I’ve heard it said that sometimes you have to go back to the beginning in order to find what you’re looking for…. Well, if that’s true, then I’m exactly where I need to be!
I originally launched this blog almost two and half years ago, and to be honest with you, I was thoroughly enjoying sharing bits and pieces of who I am, what my life is like and more….but then I started asking myself what the point was….I started telling myself that I needed to somehow be making some sort of contribution to the world other than jotting down all my thoughts in some obscure web based place. So, I took this dream I had been carrying around FOREVER and I decided to make it into something real. I created the Tell A Girlfriend Network.
I had this magical vision of a place where women would line up to shop and support small business owners….we would have monthly get-togethers where we could celebrate one another, introduce our businesses and design our own version of Utopia. For a while, it felt like it was really happening! The network took off at lightning speed, amazing female entrepreneurs were joining and life was really good…..until the day people started telling me that I needed to change my network, I needed to make it different. “They” said it wasn’t main-stream enough… WHAT?
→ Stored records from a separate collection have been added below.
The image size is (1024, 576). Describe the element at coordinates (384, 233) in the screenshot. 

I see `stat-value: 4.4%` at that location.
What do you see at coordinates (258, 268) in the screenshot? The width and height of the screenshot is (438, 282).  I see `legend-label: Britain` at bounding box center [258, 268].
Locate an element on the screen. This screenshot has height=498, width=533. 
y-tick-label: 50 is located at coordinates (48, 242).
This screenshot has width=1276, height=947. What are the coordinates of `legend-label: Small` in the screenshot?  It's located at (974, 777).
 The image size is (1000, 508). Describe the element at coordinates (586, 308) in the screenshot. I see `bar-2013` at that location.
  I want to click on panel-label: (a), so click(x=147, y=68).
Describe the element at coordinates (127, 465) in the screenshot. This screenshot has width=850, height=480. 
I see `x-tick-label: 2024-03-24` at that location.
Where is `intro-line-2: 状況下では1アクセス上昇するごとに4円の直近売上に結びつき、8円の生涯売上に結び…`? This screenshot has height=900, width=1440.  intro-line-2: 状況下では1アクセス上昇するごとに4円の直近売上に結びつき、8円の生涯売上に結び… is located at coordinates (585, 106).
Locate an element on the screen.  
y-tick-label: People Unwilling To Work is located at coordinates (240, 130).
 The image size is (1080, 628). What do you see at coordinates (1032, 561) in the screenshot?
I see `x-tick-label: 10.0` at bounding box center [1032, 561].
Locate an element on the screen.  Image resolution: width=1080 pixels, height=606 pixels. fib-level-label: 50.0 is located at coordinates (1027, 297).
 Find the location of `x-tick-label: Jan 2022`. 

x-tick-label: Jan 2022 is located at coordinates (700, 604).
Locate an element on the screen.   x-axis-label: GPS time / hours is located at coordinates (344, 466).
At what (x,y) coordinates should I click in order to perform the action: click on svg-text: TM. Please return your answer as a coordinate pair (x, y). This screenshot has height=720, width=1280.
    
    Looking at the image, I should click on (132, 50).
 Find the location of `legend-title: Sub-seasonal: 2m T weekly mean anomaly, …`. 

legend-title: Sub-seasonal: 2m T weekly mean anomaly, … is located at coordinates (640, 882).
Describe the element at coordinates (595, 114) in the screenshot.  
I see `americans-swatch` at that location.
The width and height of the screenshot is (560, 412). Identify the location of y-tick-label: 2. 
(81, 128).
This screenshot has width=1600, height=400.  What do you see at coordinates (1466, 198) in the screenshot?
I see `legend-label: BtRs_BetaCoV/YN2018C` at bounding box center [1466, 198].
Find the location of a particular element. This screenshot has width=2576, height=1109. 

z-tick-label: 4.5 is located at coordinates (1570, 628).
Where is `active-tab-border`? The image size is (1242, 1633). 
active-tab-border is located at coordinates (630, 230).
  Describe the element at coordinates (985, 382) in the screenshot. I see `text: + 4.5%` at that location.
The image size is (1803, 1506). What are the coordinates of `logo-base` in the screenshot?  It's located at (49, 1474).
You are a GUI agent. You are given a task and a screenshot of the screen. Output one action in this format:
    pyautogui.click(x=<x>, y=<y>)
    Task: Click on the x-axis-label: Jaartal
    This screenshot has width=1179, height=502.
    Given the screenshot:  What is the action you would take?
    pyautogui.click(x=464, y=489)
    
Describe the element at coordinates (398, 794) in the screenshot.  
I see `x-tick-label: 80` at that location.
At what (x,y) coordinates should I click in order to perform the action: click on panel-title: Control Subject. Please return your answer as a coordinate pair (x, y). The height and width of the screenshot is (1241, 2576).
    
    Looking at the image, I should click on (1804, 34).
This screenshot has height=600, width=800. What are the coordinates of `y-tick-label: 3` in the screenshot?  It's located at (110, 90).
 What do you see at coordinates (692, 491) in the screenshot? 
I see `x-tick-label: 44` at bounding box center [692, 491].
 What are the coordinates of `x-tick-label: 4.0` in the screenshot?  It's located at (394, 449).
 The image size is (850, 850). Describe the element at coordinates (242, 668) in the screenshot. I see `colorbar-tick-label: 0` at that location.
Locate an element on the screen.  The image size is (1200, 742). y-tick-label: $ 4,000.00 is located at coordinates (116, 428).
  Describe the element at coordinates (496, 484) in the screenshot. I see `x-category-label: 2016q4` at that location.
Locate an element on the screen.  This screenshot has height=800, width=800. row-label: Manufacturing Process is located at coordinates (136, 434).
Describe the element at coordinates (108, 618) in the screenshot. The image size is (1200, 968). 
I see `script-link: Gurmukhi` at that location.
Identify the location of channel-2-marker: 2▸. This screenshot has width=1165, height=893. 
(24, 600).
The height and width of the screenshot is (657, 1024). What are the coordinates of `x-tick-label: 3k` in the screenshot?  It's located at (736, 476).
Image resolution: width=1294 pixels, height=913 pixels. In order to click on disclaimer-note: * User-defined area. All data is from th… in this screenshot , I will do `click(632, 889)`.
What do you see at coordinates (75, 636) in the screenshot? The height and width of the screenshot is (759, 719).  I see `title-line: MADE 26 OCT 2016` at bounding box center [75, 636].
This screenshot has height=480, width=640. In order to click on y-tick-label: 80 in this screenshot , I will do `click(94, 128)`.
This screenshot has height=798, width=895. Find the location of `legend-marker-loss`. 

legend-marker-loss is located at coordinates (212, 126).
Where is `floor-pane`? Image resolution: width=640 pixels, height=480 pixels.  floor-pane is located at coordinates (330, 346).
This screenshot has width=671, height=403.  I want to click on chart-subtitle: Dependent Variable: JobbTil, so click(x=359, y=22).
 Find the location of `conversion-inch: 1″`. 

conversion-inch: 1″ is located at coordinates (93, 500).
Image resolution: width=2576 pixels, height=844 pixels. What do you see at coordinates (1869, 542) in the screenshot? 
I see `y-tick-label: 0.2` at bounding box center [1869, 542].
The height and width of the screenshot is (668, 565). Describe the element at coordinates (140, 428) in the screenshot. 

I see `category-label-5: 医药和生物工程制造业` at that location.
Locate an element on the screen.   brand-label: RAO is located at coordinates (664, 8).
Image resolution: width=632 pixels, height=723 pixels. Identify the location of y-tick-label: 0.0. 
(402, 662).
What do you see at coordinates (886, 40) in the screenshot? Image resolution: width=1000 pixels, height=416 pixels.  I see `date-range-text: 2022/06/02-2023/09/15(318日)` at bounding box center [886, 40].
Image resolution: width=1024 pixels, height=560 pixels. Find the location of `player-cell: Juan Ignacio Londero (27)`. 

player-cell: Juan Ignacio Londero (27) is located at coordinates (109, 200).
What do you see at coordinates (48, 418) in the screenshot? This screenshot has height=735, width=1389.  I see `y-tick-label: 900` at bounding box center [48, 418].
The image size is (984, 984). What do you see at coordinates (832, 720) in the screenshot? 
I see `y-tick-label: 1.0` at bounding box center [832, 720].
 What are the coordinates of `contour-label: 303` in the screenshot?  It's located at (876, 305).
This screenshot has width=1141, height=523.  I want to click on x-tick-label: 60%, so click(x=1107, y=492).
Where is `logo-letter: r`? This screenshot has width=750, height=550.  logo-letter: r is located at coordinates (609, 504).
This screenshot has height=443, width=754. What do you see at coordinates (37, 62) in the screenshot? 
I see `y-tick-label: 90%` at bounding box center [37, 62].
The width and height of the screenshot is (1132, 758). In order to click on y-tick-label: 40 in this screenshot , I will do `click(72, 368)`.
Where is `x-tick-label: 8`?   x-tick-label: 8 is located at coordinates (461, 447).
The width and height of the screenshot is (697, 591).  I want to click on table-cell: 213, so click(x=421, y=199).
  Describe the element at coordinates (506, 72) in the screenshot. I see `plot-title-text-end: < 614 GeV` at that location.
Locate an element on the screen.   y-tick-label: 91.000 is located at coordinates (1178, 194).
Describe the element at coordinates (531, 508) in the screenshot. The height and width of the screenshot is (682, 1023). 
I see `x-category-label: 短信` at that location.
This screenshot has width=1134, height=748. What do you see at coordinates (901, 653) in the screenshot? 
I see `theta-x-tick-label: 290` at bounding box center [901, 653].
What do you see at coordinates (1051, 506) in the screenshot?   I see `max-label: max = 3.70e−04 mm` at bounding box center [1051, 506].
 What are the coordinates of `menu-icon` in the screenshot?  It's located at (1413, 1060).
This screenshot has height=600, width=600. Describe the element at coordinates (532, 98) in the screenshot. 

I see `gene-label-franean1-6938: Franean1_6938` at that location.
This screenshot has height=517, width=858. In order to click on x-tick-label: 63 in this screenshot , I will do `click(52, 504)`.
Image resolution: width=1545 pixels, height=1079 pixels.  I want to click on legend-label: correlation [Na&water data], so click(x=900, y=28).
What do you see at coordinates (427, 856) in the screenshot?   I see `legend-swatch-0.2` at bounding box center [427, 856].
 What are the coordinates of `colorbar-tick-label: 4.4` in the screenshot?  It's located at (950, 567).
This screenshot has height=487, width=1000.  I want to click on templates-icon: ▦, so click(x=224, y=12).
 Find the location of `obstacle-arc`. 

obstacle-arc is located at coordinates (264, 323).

I’m not really sure what mainstream means, but that’s not the word that comes to mind when I am trying to describe myself or the vision I had for my network. But, as I’m sure you can relate, when people start pointing out things that are wrong, we tend to forget what’s important to US, what OUR dream is, and suddenly we begin to morph what WE want into what the crowd thinks we SHOULD want.
Honestly, that was the beginning of me letting my beloved network start to drift away from me. The more I became what people told me I should be, the more miserable I was….and so the story goes.
Then one day last November I woke up and realized that I was unhappy not because of my network, but because I had allowed someone who doesn’t even know me tell me who I was supposed to be. That was the morning I said “screw it, I’m taking my network back to what I have always known it could be…..one part marketing, one part celebration, a pinch of inspiration, a splash of empowerment and a whole lot of fearlessly fabulous female owned businesses as far as the eye can see.
Today I am excited to be re-launching my network, expanding on my original vision and putting my personality back into the process! It is a big day for me because I finally feel that while this evolution of myself and Tell A Girlfriend is nowhere near complete, at least I will always be able to say I did it my way!
The great lesson here is that we are all surrounded by people who would have us believing what their version of us should be. They will tell us that OUR dreams are not the RIGHT dreams, or that we are doing IT wrong. At the end of the day, feedback can be fabulous as long as we don’t allow it to creep in and change who we are.
Inspiration Pie was always part of MY dream, and maybe you won’t have time to visit every day, but at least you’ll know that when you feel like it, you can pop over and say hello, soak up a little sunshine and take a breath for a moment.
I’ve been running around like a crazy person searching high and low for my bliss and the irony is that it was here under my nose all along!
You deserve to live your OWN story. There will always be nay-sayers, but at the end of the day, that little voice in your heart needs to be the one you pay the most attention to, and if you do, then I am certain that you own version of bliss might just be lurking right under your own nose!
Welcome to Inspiration Pie! Many things have changed for me since I created this blog, but that’s all just part of the journey and I am THRILLED that you will be along for the next chapter!
Wishing you many blessing and your own bliss!!